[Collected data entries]
▶
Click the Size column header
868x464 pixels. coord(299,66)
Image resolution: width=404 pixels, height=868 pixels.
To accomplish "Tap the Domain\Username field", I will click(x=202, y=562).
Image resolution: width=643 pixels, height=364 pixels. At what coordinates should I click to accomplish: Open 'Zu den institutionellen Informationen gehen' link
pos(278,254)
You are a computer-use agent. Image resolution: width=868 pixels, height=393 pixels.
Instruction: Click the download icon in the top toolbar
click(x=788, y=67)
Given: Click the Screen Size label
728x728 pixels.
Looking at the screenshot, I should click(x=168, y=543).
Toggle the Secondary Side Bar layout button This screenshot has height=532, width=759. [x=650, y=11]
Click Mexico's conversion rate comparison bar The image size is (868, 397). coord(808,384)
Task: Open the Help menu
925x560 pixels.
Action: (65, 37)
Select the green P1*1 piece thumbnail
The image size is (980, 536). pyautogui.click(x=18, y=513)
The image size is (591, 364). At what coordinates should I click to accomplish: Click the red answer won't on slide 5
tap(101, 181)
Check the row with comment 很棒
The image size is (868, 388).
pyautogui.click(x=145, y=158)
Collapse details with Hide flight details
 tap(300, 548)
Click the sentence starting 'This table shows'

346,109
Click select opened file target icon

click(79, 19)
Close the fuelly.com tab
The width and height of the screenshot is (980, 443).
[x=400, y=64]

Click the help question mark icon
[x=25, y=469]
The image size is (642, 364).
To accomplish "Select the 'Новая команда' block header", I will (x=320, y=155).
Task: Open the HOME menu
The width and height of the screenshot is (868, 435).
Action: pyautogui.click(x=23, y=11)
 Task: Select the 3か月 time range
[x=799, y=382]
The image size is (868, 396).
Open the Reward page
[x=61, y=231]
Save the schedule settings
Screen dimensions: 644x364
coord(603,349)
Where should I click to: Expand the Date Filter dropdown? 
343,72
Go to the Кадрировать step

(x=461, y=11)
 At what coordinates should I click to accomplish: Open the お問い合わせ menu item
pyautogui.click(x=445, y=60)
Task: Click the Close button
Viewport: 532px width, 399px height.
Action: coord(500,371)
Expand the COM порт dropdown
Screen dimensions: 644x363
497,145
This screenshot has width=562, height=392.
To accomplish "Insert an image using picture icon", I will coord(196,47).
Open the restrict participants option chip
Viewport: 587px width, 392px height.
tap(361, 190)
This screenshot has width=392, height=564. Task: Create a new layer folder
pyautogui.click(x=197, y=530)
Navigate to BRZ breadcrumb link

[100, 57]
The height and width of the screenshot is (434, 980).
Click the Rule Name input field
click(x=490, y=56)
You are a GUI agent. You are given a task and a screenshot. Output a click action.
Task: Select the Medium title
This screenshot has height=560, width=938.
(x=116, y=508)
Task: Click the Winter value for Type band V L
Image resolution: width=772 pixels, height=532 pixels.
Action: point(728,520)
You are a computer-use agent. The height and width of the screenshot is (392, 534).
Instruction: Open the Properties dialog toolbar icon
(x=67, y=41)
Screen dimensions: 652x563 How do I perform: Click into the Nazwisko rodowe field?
◀
▶ _EXERCISE AIM_: Every record, word for word, must be returned.

▶ _OUTPUT FOR THIS EXERCISE_:
Click the Size column header
868x464 pixels. coord(299,66)
Image resolution: width=404 pixels, height=868 pixels.
To accomplish "Tap the Domain\Username field", I will click(x=202, y=562).
Image resolution: width=643 pixels, height=364 pixels. At what coordinates should I click to accomplish: Open 'Zu den institutionellen Informationen gehen' link
pos(278,254)
You are a computer-use agent. Image resolution: width=868 pixels, height=393 pixels.
Instruction: Click the download icon in the top toolbar
click(x=788, y=67)
Given: Click the Screen Size label
728x728 pixels.
Looking at the screenshot, I should click(x=168, y=543).
Toggle the Secondary Side Bar layout button This screenshot has height=532, width=759. [x=650, y=11]
Click Mexico's conversion rate comparison bar The image size is (868, 397). coord(808,384)
Task: Open the Help menu
925x560 pixels.
Action: (65, 37)
Select the green P1*1 piece thumbnail
The image size is (980, 536). pyautogui.click(x=18, y=513)
The image size is (591, 364). At what coordinates should I click to accomplish: Click the red answer won't on slide 5
tap(101, 181)
Check the row with comment 很棒
The image size is (868, 388).
pyautogui.click(x=145, y=158)
Collapse details with Hide flight details
 tap(300, 548)
Click the sentence starting 'This table shows'

346,109
Click select opened file target icon

click(79, 19)
Close the fuelly.com tab
The width and height of the screenshot is (980, 443).
[x=400, y=64]

Click the help question mark icon
[x=25, y=469]
The image size is (642, 364).
To accomplish "Select the 'Новая команда' block header", I will (x=320, y=155).
Task: Open the HOME menu
The width and height of the screenshot is (868, 435).
Action: pyautogui.click(x=23, y=11)
 Task: Select the 3か月 time range
[x=799, y=382]
The image size is (868, 396).
Open the Reward page
[x=61, y=231]
Save the schedule settings
Screen dimensions: 644x364
coord(603,349)
Where should I click to: Expand the Date Filter dropdown? 
343,72
Go to the Кадрировать step

(x=461, y=11)
 At what coordinates should I click to accomplish: Open the お問い合わせ menu item
pyautogui.click(x=445, y=60)
Task: Click the Close button
Viewport: 532px width, 399px height.
Action: coord(500,371)
Expand the COM порт dropdown
Screen dimensions: 644x363
497,145
This screenshot has width=562, height=392.
To accomplish "Insert an image using picture icon", I will coord(196,47).
Open the restrict participants option chip
Viewport: 587px width, 392px height.
tap(361, 190)
This screenshot has width=392, height=564. Task: Create a new layer folder
pyautogui.click(x=197, y=530)
Navigate to BRZ breadcrumb link

[100, 57]
The height and width of the screenshot is (434, 980).
Click the Rule Name input field
click(x=490, y=56)
You are a GUI agent. You are given a task and a screenshot. Output a click action.
Task: Select the Medium title
This screenshot has height=560, width=938.
(x=116, y=508)
Task: Click the Winter value for Type band V L
Image resolution: width=772 pixels, height=532 pixels.
Action: point(728,520)
You are a computer-use agent. The height and width of the screenshot is (392, 534).
Instruction: Open the Properties dialog toolbar icon
(x=67, y=41)
Screen dimensions: 652x563 How do I perform: Click into the Nazwisko rodowe field?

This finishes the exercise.